# My cat doesn't seem to know how to purr :(



## RichardMEL (Mar 24, 2004)

Hello everyone. I'm new in town so please forgive me (I tried a search but couldn't find a similar topic here).

I picked up a cat from the shelter on valentine's day (best date I ever had  ). My little girl is approx. 1 year old (the staff decided her official birthday would be Feb 14 since nobody was very sure as she was found as a stray). She was desexed shortly thereafter and I took her home. The problem is that she doesn't seem to know how purr and it upsets me. She certainly seems happy enough (indeed she's sitting on my lap as I type this) and she seems fairly normal in all other respects (although she is fairly docile for a 1 year old cat - she only plays with her ball when she thinks I'm not watching  ).

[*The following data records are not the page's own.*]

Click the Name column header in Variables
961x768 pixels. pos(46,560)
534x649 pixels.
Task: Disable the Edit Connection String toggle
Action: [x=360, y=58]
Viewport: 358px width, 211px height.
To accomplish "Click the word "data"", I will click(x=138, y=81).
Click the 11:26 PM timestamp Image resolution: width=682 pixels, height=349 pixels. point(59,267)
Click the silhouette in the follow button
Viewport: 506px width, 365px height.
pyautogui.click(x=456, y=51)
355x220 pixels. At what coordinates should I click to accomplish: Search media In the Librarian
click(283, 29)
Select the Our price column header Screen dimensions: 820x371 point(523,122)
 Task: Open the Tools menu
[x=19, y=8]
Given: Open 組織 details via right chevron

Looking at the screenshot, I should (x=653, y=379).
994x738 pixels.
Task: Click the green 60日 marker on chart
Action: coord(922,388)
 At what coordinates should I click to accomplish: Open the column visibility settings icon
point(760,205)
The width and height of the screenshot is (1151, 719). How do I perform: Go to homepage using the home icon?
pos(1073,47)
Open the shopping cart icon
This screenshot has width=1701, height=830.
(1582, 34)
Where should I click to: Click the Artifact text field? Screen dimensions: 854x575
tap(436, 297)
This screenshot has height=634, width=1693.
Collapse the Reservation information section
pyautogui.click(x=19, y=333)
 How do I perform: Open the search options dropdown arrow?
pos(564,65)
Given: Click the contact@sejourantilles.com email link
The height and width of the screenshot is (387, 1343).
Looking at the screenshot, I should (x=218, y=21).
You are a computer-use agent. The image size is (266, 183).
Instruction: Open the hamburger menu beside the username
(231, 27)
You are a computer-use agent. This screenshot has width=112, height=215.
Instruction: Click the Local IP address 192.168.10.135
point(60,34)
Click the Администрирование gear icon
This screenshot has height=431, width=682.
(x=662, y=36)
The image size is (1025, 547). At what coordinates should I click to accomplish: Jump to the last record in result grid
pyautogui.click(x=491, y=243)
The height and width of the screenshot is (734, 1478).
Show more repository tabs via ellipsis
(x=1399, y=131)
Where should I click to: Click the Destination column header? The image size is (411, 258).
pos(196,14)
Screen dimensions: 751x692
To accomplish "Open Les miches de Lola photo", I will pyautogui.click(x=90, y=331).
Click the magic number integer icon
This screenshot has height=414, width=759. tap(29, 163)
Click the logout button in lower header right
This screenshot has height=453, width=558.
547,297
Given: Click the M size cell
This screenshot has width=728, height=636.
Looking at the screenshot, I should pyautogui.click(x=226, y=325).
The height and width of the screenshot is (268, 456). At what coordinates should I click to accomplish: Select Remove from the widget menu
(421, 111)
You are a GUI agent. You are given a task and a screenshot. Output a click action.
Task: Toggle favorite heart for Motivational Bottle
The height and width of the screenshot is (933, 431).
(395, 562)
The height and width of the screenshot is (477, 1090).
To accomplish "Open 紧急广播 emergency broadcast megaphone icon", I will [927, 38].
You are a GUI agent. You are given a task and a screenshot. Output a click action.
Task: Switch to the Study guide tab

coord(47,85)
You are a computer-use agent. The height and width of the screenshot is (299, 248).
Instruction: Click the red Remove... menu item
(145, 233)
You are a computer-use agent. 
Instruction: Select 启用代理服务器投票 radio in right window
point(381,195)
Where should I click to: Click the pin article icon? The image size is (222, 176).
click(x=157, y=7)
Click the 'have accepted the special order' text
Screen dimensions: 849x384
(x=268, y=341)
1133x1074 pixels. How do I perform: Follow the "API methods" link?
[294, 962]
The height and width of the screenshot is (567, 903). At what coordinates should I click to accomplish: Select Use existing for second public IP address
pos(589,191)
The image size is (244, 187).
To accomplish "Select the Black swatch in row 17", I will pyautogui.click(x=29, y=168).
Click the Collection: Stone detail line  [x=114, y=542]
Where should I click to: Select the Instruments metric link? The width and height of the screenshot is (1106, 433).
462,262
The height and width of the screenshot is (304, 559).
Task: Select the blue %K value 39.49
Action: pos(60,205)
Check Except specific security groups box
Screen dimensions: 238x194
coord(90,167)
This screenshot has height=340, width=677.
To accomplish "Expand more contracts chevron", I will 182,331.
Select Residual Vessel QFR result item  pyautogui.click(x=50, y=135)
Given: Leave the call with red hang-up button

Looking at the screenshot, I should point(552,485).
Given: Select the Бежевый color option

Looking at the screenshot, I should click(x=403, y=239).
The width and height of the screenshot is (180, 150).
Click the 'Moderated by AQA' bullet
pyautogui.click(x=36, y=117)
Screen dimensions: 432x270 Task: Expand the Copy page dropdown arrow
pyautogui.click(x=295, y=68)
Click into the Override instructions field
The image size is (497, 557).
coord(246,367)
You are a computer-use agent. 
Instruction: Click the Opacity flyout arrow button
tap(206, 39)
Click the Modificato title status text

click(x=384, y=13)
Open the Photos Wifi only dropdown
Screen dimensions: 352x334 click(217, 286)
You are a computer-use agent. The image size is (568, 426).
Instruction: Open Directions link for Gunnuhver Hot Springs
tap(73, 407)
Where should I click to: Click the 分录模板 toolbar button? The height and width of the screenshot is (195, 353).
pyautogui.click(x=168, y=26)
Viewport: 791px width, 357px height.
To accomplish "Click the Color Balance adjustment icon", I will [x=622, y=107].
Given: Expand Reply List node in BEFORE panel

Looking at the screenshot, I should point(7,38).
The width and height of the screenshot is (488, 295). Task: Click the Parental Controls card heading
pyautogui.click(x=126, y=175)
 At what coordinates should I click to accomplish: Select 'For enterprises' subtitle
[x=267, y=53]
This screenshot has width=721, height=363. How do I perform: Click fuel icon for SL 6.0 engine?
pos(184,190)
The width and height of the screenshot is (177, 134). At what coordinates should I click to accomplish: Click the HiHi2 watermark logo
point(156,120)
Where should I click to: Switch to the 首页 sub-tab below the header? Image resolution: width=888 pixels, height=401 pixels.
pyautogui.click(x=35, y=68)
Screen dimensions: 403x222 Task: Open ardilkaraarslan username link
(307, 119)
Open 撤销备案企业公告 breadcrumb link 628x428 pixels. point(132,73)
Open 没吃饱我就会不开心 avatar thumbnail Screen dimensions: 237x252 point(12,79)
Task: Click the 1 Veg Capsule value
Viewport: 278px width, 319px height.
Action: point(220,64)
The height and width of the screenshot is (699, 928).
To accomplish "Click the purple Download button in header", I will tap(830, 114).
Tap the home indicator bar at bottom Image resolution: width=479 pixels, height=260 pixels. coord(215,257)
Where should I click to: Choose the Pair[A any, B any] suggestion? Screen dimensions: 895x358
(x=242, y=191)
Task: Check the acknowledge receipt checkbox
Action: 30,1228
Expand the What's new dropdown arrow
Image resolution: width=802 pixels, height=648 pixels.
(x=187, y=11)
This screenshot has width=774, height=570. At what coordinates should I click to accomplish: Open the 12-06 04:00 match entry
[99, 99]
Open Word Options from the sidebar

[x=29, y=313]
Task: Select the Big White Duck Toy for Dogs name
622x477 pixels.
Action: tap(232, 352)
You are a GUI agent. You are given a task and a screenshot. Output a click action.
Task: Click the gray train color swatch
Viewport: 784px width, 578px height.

She is happy enough to be stroked, rubbed and everything, and sometimes I think I can feel a purry type buzz when I am rubbing her throat or chin, but she doesn't emit a verbal purr.

Since she was found stray obviously her past history is a bit uncertain - she's certainly been in a family home (she knows what cat food tims look like thank you very much and she meows at me constantly when she feels food is appropriate - which is 80% of the time  ). I can guess perhaps she was seperated from her mother pretty early on and didn't learn how to purr.. but that's just conjecture.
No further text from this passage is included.